# Razdel
[](https://hex.pm/packages/razdel)
Rule-based Russian sentence and word tokenization — Elixir port of [Natasha Razdel](https://github.com/natasha/razdel).
Part of the [natasha-ex](https://github.com/natasha-ex) ecosystem: Russian NLP for Elixir.
## Usage
```elixir
iex> Razdel.sentenize("Привет.

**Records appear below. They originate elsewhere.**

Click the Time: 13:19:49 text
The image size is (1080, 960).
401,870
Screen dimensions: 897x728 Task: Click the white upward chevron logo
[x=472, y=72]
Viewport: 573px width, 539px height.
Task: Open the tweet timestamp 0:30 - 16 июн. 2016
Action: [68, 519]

Как дела?")
[%Razdel.Substring{start: 0, stop: 7, text: "Привет."},
%Razdel.Substring{start: 8, stop: 17, text: "Как дела?"}]
iex> Razdel.tokenize("Кружка-термос на 0.5л")

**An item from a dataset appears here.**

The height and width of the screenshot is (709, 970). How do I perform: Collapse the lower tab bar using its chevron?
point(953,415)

[%Razdel.Substring{start: 0, stop: 13, text: "Кружка-термос"},
%Razdel.Substring{start: 14, stop: 16, text: "на"},
%Razdel.Substring{start: 17, stop: 20, text: "0.5"},
%Razdel.Substring{start: 20, stop: 21, text: "л"}]
```
Handles Russian abbreviations (`т.е.`, `г.`, `ст.`, `к.п.н.`), initials (`Л. В. Щербы`), quotes, brackets, dialogue dashes, list bullets, and smileys.
## Installation
```elixir
def deps do
[{:razdel, "~> 0.1.0"}]
end
```
## Algorithm
Split-then-rejoin: text is split at every potential delimiter (`.?!;""»…)`), then a chain of heuristic rules decides which splits are false positives and should be rejoined.
Rules (in priority order):
1. **empty_side** — join if either side is empty
2. **no_space_prefix** — join if no space after delimiter
3. **lower_right** — join if next token is lowercase
4. **delimiter_right** — join if next token is punctuation
5. **abbr_left** — join for known abbreviations (400+ entries)

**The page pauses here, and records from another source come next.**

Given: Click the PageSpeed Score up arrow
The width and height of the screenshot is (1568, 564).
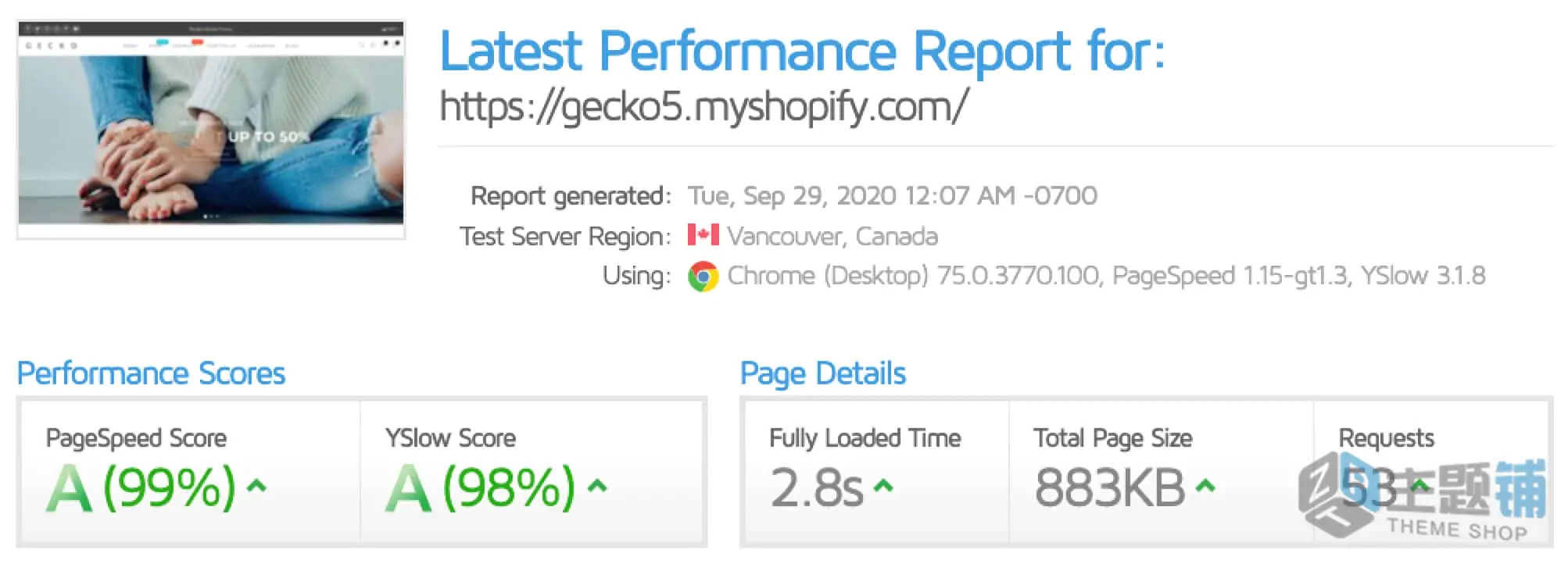Looking at the screenshot, I should [256, 486].
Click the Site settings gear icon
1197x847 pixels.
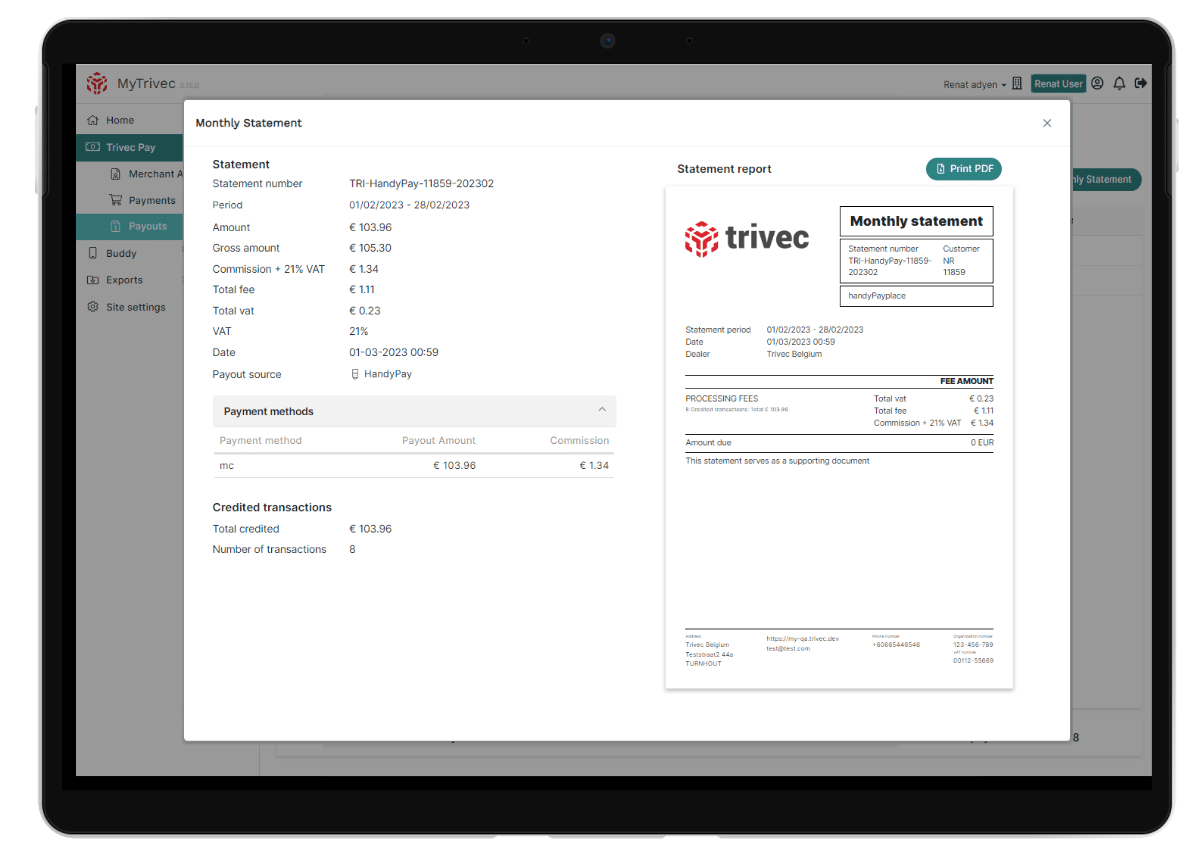point(93,307)
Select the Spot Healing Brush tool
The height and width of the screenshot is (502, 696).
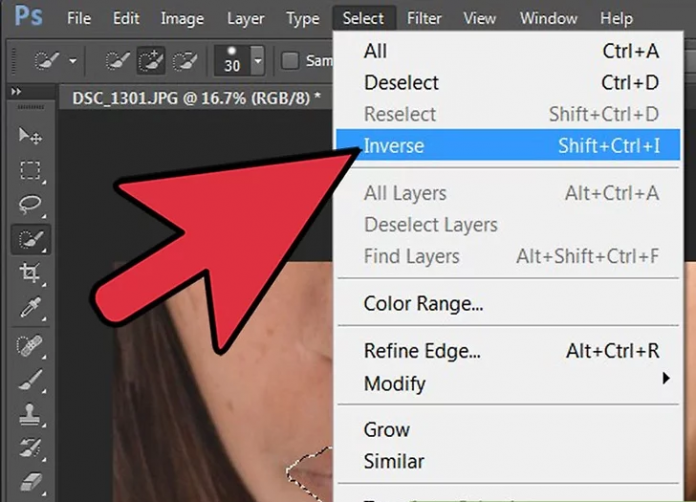(30, 346)
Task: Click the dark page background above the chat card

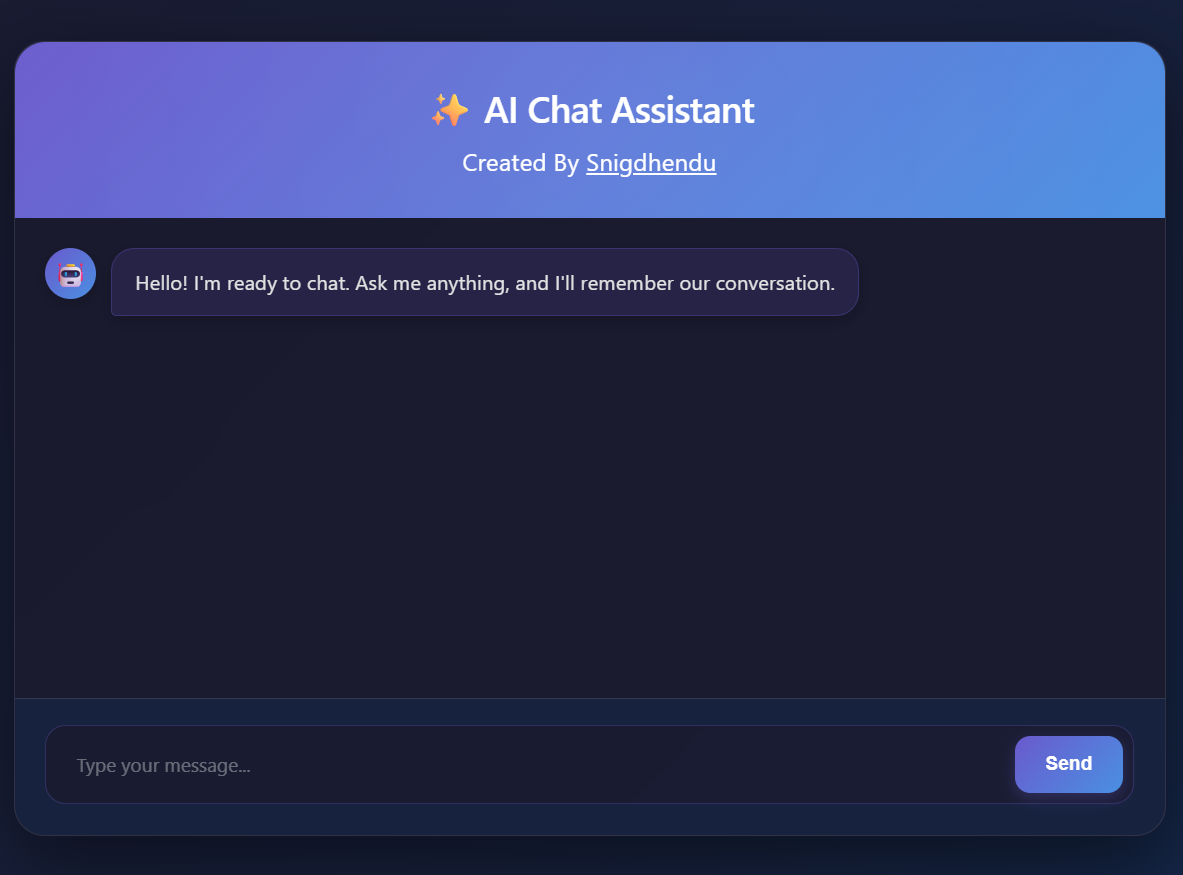Action: point(590,18)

6. **inside_pair_abbr** — join for paired abbreviations (т.е., и т.д.)
7. **initials_left** — join for single uppercase letters (initials)
8. **list_item** — join for numbered/lettered list bullets
9. **close_quote** — handle closing quotes correctly
10. **close_bracket** — handle closing brackets
11. **dash_right** — join dialogue dashes before lowercase words
## Performance
Benchmarked on the original test data (48,735 sentence texts, 208,995 token texts), Apple M5:
| Operation | Python (CPython 3.13) | Elixir (OTP 27) | Ratio |
| ---------- | --------------------: | --------------: | ----------------- |
| sentenize | 78,000 /s | 23,000 /s | Python ~3.4× |
| tokenize | 323,000 /s | 363,000 /s | **Elixir ~1.1×** |
The sentenize gap is due to UTF-8 char-counting overhead in `Substring.locate` — the BEAM has no O(1) byte→char offset conversion. The split+segment core alone runs faster than Python.
```bash
mix run bench/bench.exs
```
## License
MIT — Danila Poyarkov